The broad distribution of irregular monoterpenes within the higher taxonomic ranks is in the same time restricted to a limited number of genera and species. It leads to the assumption that the enzymes producing irregular monoterpenes have evolved repeatedly from their regular counterparts that must possess considerable structural plasticity.
To gain insight into the process of development of irregular activities, we performed mutagenesis on two regular isoprenyl diphosphate synthases (IDS) of plant origin. Both of them have closely related analogues performing non-head-to-tail coupling of two dimethylallyl diphosphate (DMAPP) units. Farnesyl diphosphate synthase from Tanacetum cinerariifolium (TcFPPS) shares 70.6 % identity with chrysanthemyl diphosphate synthase from the same plant species (TcCPPS). Neryl diphosphate synthase from Solanum lycopersicum (SlNPPS) is to 40.6 % identical to lavandulyl diphosphate synthase from Lavandula x intermedia (LiLPPS). TcFPPS and SlNPPS represent two different classes of regular IDS, trans- and cis-IDS, respectively.

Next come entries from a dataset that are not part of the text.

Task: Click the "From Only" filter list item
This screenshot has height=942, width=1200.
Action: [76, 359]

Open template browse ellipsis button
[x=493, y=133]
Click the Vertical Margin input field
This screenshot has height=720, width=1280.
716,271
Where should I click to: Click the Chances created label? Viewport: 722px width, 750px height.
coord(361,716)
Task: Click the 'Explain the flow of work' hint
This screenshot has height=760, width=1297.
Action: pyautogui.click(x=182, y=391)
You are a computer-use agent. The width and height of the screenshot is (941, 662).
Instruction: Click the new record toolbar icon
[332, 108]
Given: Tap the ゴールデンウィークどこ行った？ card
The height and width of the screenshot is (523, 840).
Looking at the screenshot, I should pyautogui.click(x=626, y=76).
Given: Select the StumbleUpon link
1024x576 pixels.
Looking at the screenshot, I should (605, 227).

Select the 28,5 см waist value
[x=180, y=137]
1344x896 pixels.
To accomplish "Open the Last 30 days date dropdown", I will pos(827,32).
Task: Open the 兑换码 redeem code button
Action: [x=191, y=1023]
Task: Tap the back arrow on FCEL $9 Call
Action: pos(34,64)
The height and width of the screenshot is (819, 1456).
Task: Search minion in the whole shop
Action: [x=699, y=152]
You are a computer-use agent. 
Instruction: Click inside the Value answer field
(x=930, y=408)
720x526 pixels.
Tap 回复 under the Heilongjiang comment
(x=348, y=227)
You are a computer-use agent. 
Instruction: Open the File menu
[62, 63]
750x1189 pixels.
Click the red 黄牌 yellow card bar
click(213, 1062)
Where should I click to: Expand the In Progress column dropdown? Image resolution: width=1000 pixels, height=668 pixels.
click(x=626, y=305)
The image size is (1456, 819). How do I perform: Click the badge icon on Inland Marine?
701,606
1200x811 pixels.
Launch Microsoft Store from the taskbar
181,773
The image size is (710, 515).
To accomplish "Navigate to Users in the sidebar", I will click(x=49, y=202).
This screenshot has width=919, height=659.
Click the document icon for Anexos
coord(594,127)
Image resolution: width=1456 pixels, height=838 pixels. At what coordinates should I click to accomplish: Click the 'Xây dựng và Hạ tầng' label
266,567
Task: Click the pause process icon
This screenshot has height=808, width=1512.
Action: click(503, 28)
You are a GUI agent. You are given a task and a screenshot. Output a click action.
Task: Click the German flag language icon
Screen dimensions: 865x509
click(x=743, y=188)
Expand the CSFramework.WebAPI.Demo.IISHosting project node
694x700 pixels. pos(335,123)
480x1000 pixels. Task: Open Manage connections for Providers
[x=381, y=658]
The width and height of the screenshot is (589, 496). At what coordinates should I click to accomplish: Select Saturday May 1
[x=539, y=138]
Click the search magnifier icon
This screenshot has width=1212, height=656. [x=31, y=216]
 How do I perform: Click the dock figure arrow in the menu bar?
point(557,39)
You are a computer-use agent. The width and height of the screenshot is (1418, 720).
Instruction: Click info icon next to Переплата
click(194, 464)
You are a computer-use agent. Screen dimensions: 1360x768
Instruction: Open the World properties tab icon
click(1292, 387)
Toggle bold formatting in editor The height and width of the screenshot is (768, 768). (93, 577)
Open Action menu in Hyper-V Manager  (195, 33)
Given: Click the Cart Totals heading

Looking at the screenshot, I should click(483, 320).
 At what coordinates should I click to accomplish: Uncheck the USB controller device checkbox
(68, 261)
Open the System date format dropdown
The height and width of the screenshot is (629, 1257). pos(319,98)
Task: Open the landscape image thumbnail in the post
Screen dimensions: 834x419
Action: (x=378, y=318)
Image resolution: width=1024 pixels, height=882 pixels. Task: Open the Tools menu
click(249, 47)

Wild type TcFPPS shows only regular IDS activity. Exchange of phenylalanine 89 of TcFPPS for isoleucine conferred an irregular activity on this enzyme. The mutant supplied with DMAPP as the only substrate produces two products, although at a low level. The second analysed enzyme, wild type SlNPPS, was able to catalyse the coupling of two DMAPP units and formed two irregular monoterpene diphosphates; their structures were elucidated by the NMR analysis of their dephosphorylation products. As expected based on homology with LiLPPS, one of the alcohols is lavandulol. The second compound represents the first example of an irregular cyclobutane monoterpene produced by a plant enzyme, the trans-isomer of planococcol. The irregular activity of SlNPPS constitutes 8% of its regular activity and is revealed only if the enzyme is supplied with DMAPP in absence of isopentenyl diphosphate (IPP). The exchange of asparagine 88 for histidine increased the irregular and decreased the regular activity of SlNPPS substantially changing the ratio between them to 37%.
The obtained results prove that the regular IDS of trans- and cis-classes are promising starting points for protein engineering aiming the development of irregular activities and leading to novel monoterpene structures.